日本のカジノ解禁を巡る動きについて。インバウンド旅客誘致の一環としてのIR導入計画や国際カジノ企業の参入競争、そしてMGMを除く企業の脱落などに焦点を当てる。

日本におけるカジノ事業のハードな要求が事業者とのミスマッチを引き起こし、競合国であるタイに注目が移る可能性について考察。日本にふさわしい高水準のIR実現を目指す必要性が示唆されている。

参入を表明していた大手にも見離され…「大阪カジノ」は本場・マカオの脅威に全くならない「悲しい現実」

目下、マカオは圧倒的な世界一のカジノ売上(カジノ粗収益=Gross Gaming Revenue)を誇り、絶対王者として君臨しているが、近年はフィリピンやシンガポールといった新興カジノ国が相次ぎ登場し、その存在感を高めている。

【前編】『日本の“カジノ参入”の鍵を握るのはタイだった…入札第2ラウンドで惨敗する可能性も』に引き続き、アジアの新興カジノの今後の展望について解説する。日本は第1ラウンドとして、まず3都市にIRを設ける予定だったが、実際には大阪のみしか目処が立っていない。今後、第2ラウンドの入札を実施するのかどうかが争点になる。

目下、アジアにおいてマカオに次ぐカジノ市場となっているシンガポールやフィリピンでは、既存IRの拡張及び新規IRの開発計画が存在する。韓国にもいよいよ米国系のモヒガンによる本格的なIR「インスパイア」が登場した。
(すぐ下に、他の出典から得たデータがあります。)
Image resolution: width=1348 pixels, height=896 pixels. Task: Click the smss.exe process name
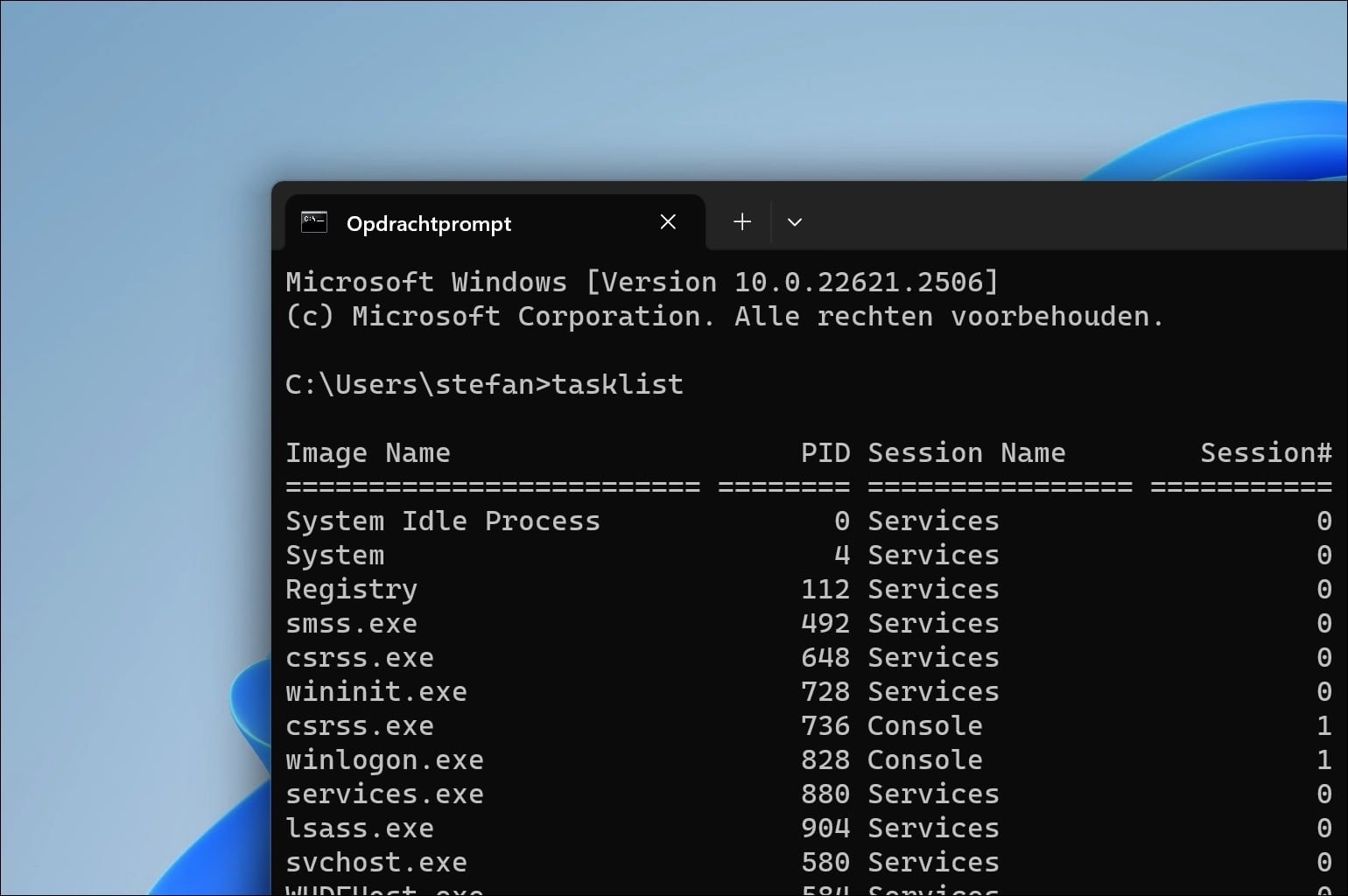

また、日本、タイのほかにも、アラブ首長国連邦がカジノ解禁を検討しているという報道もある。

現時点ではアジアのカジノ市場は拡大中といえるが、地域内での淘汰も進むであろうと予想される。とはいえ、世界のカジノ市場を俯瞰して、今後アジアのプレゼンスが高まることは必至で、世界中から大きな脚光を浴び続けることだろう。なお、ランドカジノ以外のゲーミング、例えばスポーツベッティングやオンラインゲーミングについては依然として欧米が強い。アジアにおけるこういった分野の発展にも注目される。

筆者は10年以上にわたってマカオに拠点を置いてカジノ業界を含む広くマカオ経済・社会・ツーリズム業界等の取材を行う日本人の記者だ。日常生活、業務においてカジノ・IRは自身にとって身近な存在で、その地域社会との関わり等も含めて、おそらく日本人の中では最も詳しい部類に入ると自負している。だからこそ、祖国である日本のカジノ解禁実現に向けた動向が非常に気がかりだ。

日本はインバウンド旅客誘致の切り札としてカジノを含むIRの導入を検討するようになったとされている。そして、日本におけるカジノ経営権獲得を目論み、規模の大きなIRの運営実績のある米国やマカオの主要カジノ企業がこぞって名乗りを挙げた。冒頭にも書いたが、世界のカジノ企業から見た日本はアジア最後のフロンティアだったはずだった。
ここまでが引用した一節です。